[Entries taken from a collection]
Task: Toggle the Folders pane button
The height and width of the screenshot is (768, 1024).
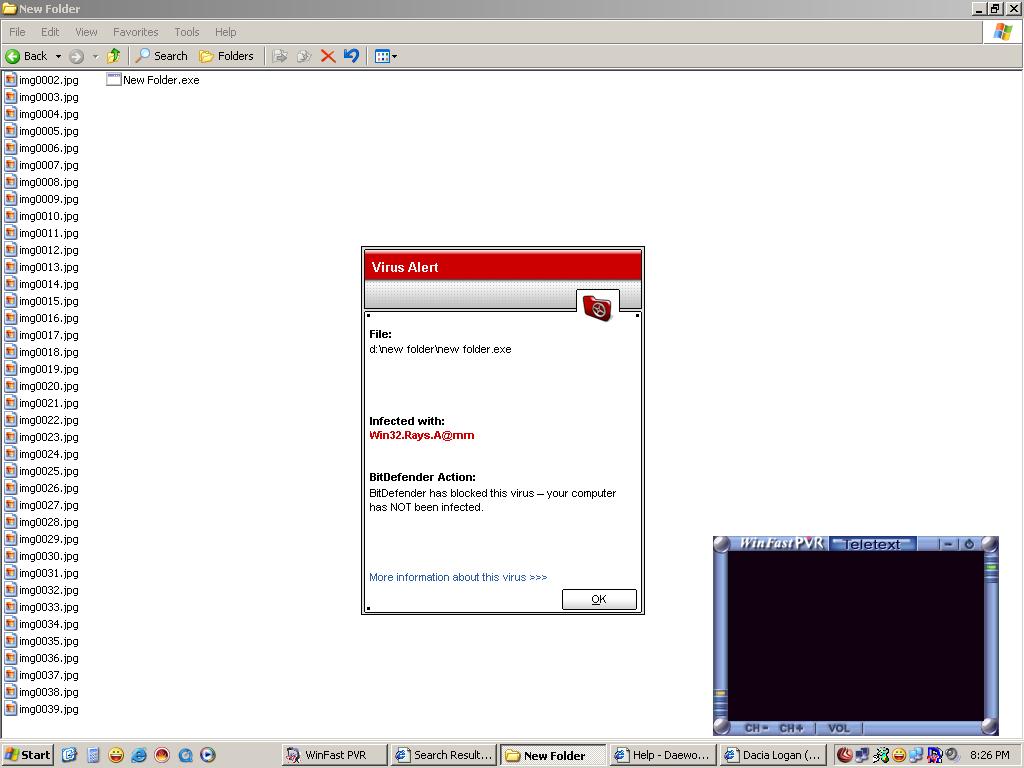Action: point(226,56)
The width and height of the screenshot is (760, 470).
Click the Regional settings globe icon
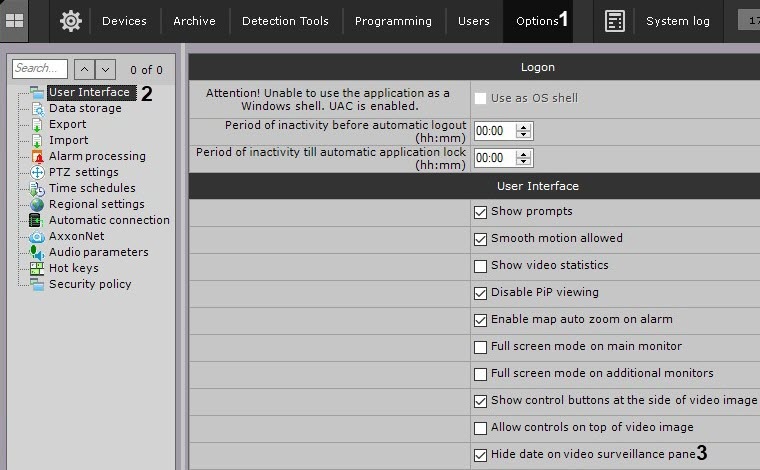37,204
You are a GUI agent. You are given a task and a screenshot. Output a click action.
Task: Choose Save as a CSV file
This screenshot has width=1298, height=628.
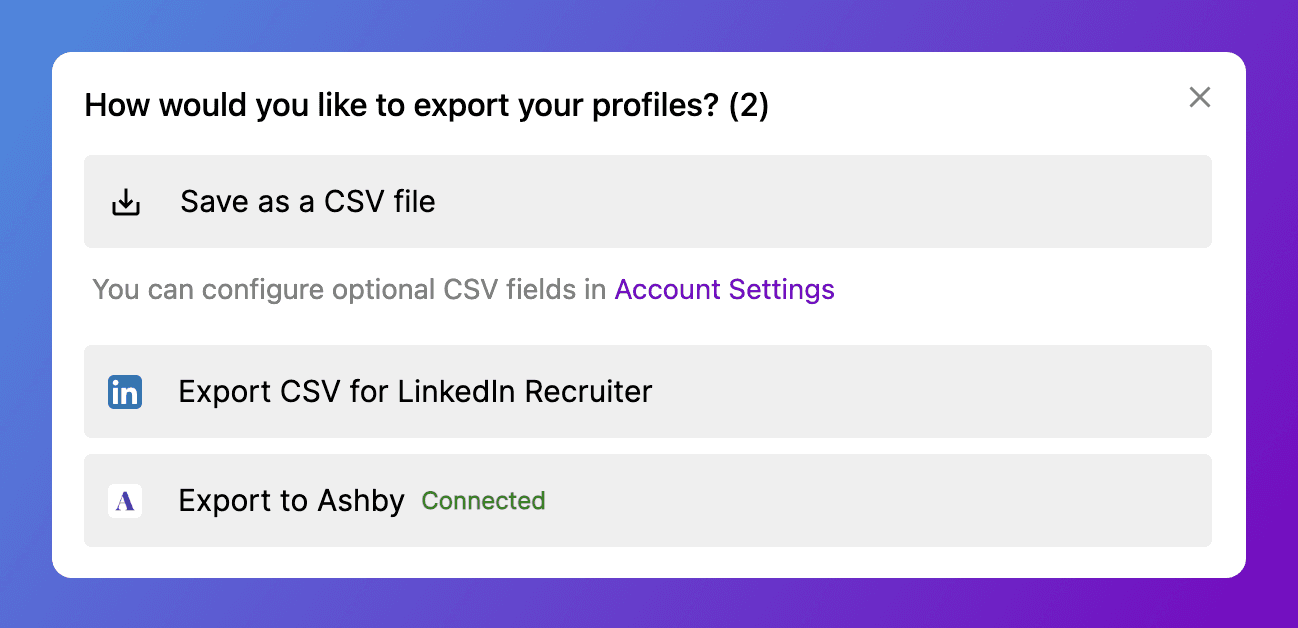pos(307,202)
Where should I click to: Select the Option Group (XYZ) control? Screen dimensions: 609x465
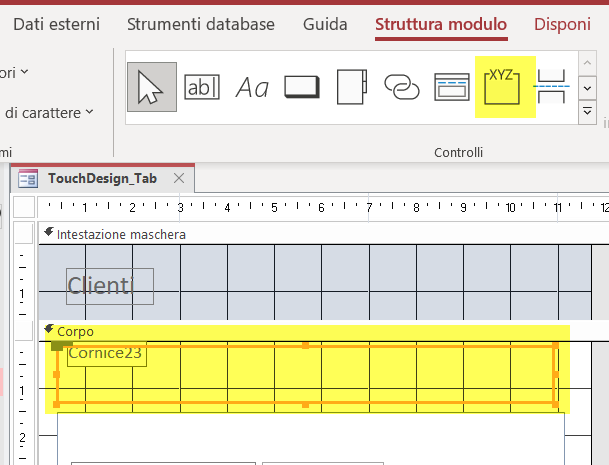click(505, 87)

▶ [Assignment] Your task is to repeat the records exactly. Images do not belong in the copy.

▶ [Task result]
Task: Toggle the Folders pane button
The height and width of the screenshot is (768, 1024).
Action: point(226,56)
The width and height of the screenshot is (760, 470).
Click the Regional settings globe icon
37,204
You are a GUI agent. You are given a task and a screenshot. Output a click action.
Task: Choose Save as a CSV file
This screenshot has width=1298, height=628.
pos(307,202)
Where should I click to: Select the Option Group (XYZ) control? Screen dimensions: 609x465
click(505, 87)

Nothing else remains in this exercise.